Travail à faire
[a] Indiquez si chacune des affirmations suivantes concorde avec le texte fourni, en répondant par oui ou par non et en citant les mots du texte qui tranchent. (i) Les arrêtés du préfet de la Charente datent du 3 décembre 2019. (ii) Le délai fixé pour quitter le territoire français était de quinze jours. (iii) La requête de Mme F... devant la cour a été enregistrée le 17 février 2020.
[b] Traduisez en anglais cette phrase du texte fourni : « Mme A... F... et M. H... E... ont demandé au tribunal administratif de Poitiers, par deux requêtes distinctes, d'annuler les arrêtés du 3 décembre 2019 par lesquels le préfet de la Charente leur a fait obligation de quitter le territoire français dans un délai de trente jours et a fixé le pays de renvoi. »

Vu la procédure suivante :
Procédures contentieuses antérieures :
Mme A... F... et M. H... E... ont demandé au tribunal administratif de Poitiers, par deux requêtes distinctes, d'annuler les arrêtés du 3 décembre 2019 par lesquels le préfet de la Charente leur a fait obligation de quitter le territoire français dans un délai de trente jours et a fixé le pays de renvoi.
Par deux jugement n° 1903119 et n° 1903118 du 27 janvier 2020 le magistrat désigné par le président du tribunal administratif de Poitiers a rejeté ces demandes.
Procédures devant la cour :
I - Par une requête, enregistrée le 17 février 2020, Mme F..., représentée par la SCPA Breillat-Dieumegard-Masson, demande à la cour :
1°) d'annuler ce jugement en date du 27 janvier 2020 du magistrat désigné par le président du tribunal administratif de Poitiers ;
2°) d'annuler l'arrêté du préfet de la Charente en date du 3 décembre 2019 ;
3°) d'enjoindre au préfet de lui délivrer un titre de séjour temporaire dans un délai d'un mois à compter de la notification de l'arrêt à intervenir, sous astreinte de 100 euros par jour de retard, ou à défaut, de lui délivrer une autorisation provisoire de séjour dans un délai de quinze jours à compter de la notification de l'arrêt à intervenir, sous astreinte de 100 euros par jour de retard, et de procéder au réexamen de sa situation dans un délai d'un mois à compter de la notification de l'arrêt à intervenir, sous astreinte de 100 euros par jour de retard ;
4°) de mettre à la charge de l'Etat la somme de 2 000 euros à verser à son conseil en application des dispositions combinées de l'article L. 761-1 du code de justice administrative et de l'article 37 de la loi du 10 juillet 1991.

Données fournies
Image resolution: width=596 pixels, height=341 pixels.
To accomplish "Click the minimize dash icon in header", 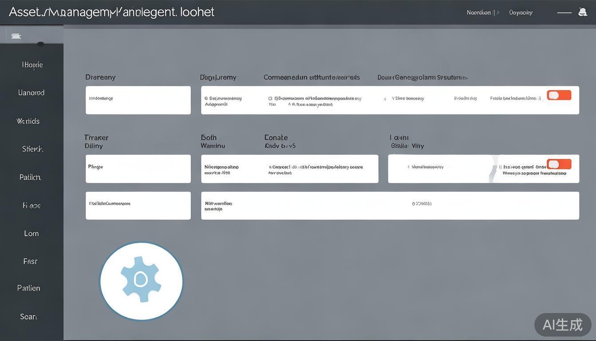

Résultats par consigne
[a]
(i) Oui : « les arrêtés du 3 décembre 2019 par lesquels le préfet de la Charente ».
(ii) Non : « dans un délai de trente jours ».
(iii) Oui : « Par une requête, enregistrée le 17 février 2020, Mme F... ».

[b] Mme A... F... and Mr. H... E... asked the Administrative Court of Poitiers, by two separate applications, to annul the orders of December 3, 2019 by which the prefect of Charente required them to leave French territory within thirty days and set the country of removal.